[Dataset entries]
· · · · · · ·
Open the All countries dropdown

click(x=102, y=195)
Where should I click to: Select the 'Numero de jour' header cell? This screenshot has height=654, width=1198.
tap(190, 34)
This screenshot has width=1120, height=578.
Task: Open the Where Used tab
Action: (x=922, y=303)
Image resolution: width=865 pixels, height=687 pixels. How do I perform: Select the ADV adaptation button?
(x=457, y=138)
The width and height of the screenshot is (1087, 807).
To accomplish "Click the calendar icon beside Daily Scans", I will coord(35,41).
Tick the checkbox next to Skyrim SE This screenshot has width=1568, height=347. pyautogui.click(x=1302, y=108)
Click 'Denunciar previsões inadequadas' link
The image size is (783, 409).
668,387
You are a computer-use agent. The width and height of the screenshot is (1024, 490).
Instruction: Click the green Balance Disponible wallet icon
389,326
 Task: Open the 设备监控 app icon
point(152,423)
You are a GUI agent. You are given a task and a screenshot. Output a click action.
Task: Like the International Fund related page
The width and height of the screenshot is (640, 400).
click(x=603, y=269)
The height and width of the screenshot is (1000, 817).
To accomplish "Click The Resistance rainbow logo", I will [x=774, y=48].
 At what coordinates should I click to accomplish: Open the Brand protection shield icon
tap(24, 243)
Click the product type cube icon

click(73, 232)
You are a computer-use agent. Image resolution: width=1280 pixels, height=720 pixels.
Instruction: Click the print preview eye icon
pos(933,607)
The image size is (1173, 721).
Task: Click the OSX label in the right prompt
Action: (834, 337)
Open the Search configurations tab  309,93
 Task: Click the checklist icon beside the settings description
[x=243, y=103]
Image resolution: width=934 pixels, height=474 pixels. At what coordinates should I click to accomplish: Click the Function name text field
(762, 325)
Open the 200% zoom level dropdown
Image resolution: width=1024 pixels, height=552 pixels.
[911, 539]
· · · · · · ·
**Work to be completed**. Make sure that every entry above is copied out exactly as it stands.

**Worked solution**.
Open the All countries dropdown

click(x=102, y=195)
Where should I click to: Select the 'Numero de jour' header cell? This screenshot has height=654, width=1198.
tap(190, 34)
This screenshot has width=1120, height=578.
Task: Open the Where Used tab
Action: (x=922, y=303)
Image resolution: width=865 pixels, height=687 pixels. How do I perform: Select the ADV adaptation button?
(x=457, y=138)
The width and height of the screenshot is (1087, 807).
To accomplish "Click the calendar icon beside Daily Scans", I will coord(35,41).
Tick the checkbox next to Skyrim SE This screenshot has width=1568, height=347. pyautogui.click(x=1302, y=108)
Click 'Denunciar previsões inadequadas' link
The image size is (783, 409).
668,387
You are a computer-use agent. The width and height of the screenshot is (1024, 490).
Instruction: Click the green Balance Disponible wallet icon
389,326
 Task: Open the 设备监控 app icon
point(152,423)
You are a GUI agent. You are given a task and a screenshot. Output a click action.
Task: Like the International Fund related page
The width and height of the screenshot is (640, 400).
click(x=603, y=269)
The height and width of the screenshot is (1000, 817).
To accomplish "Click The Resistance rainbow logo", I will [x=774, y=48].
 At what coordinates should I click to accomplish: Open the Brand protection shield icon
tap(24, 243)
Click the product type cube icon

click(73, 232)
You are a computer-use agent. Image resolution: width=1280 pixels, height=720 pixels.
Instruction: Click the print preview eye icon
pos(933,607)
The image size is (1173, 721).
Task: Click the OSX label in the right prompt
Action: (834, 337)
Open the Search configurations tab  309,93
 Task: Click the checklist icon beside the settings description
[x=243, y=103]
Image resolution: width=934 pixels, height=474 pixels. At what coordinates should I click to accomplish: Click the Function name text field
(762, 325)
Open the 200% zoom level dropdown
Image resolution: width=1024 pixels, height=552 pixels.
[911, 539]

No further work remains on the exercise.